Casio RZ-1 MT Jack

Casio RZ-1

There are three ways to load samples into the Casio RZ-1: “cassette” dump via the MT (magnetic tape) terminal, MIDI SysEx, or in through the sample jack. The usual operating procedure is to sample through the mic/line-in jack for the initial sample creation and then export/import through the MT connection for archival/reload.

The MT port makes it possible not only to backup songs/patterns, but also to retain a perfect copy of whatever you’ve sampled into the Casio RZ-1. This capability not only retains sonic consistency of your samples, it also frees you from locating the original source material you sampled from each time you want to revisit a song.

At the time of the RZ-1’s release (1986) this was the only viable workflow as the RZ-1 unfortunately does not support MIDI SDS for sample dumps.

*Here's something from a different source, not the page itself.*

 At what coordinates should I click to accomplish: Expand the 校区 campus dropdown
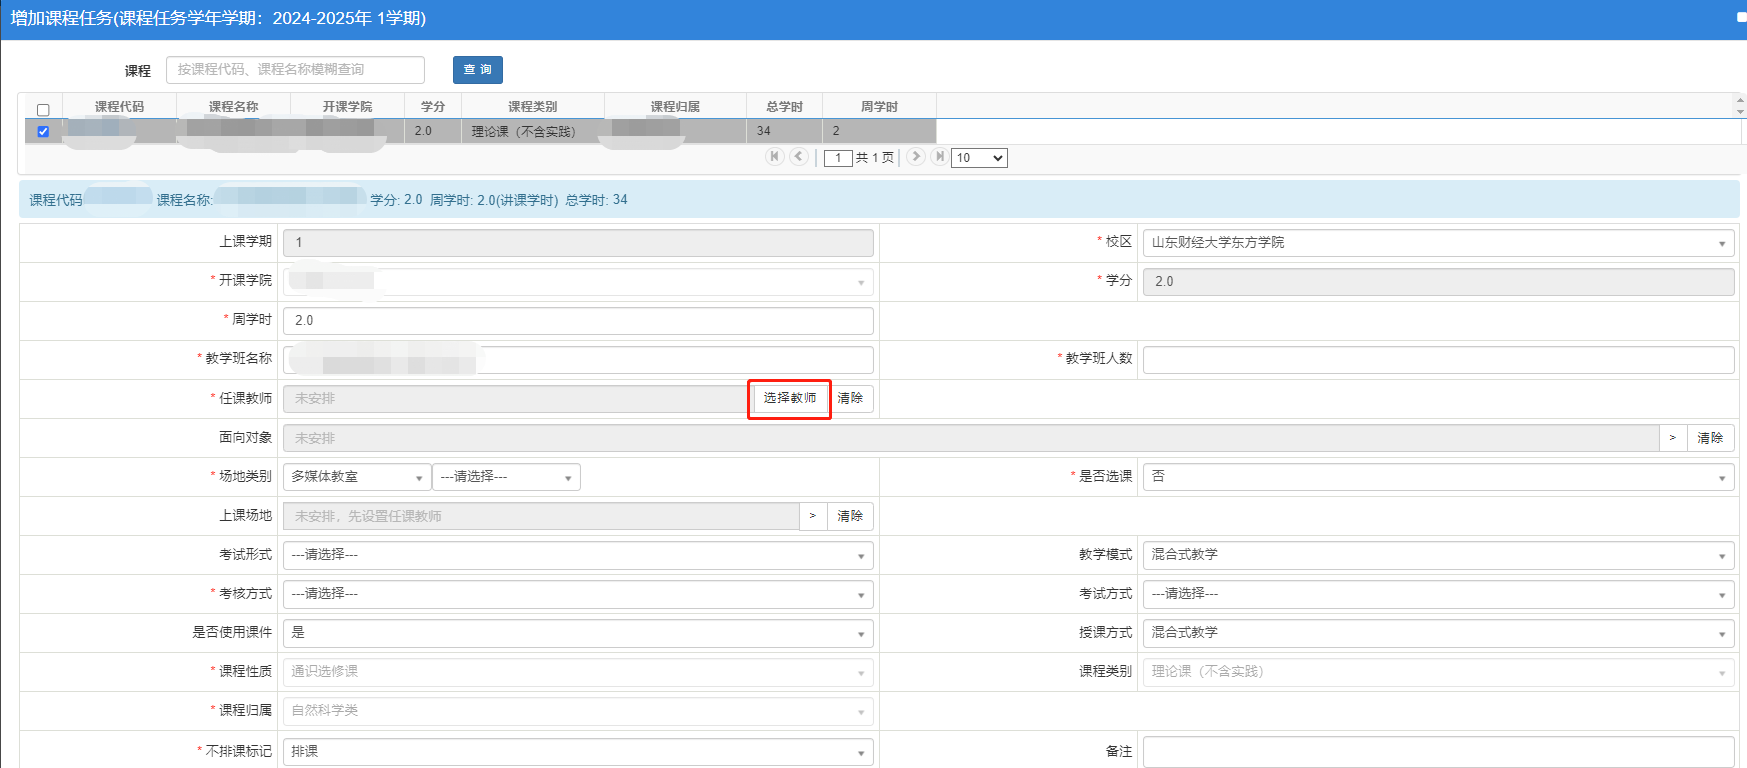pos(1437,243)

But some 30 years later, another possibility appears: What if we convert a PCM wave file to the 8-bit / 20kHz format the RZ-1 needs and then load that sample via the MT import routine, thereby bypassing the RZ-1’s converters?

Note: Until recently, the ability for the RZ-1 to save/load via SysEx was almost entirely unknown. This feature has now been exploited much in the same way as the MT jack, but is still not equivalent to true MIDI SDS. However, it is much quicker and has effectively superseded the MT jack method described in this article.

Even if one prefers to utilize the analog sample input to add character, the MT import technique opens up the door for such things as tightening the attack (removing silence at the start of the sample), click removal, and mix-and-match loading.

Note: Due to its automatic transient detection method of sampling, the RZ-1 tends to leave about 0.013s of space in front of whatever is being input which leads to sloppy timing. DC offset, hum, and asymmetrical waveforms are other sampling anomalies that may occur.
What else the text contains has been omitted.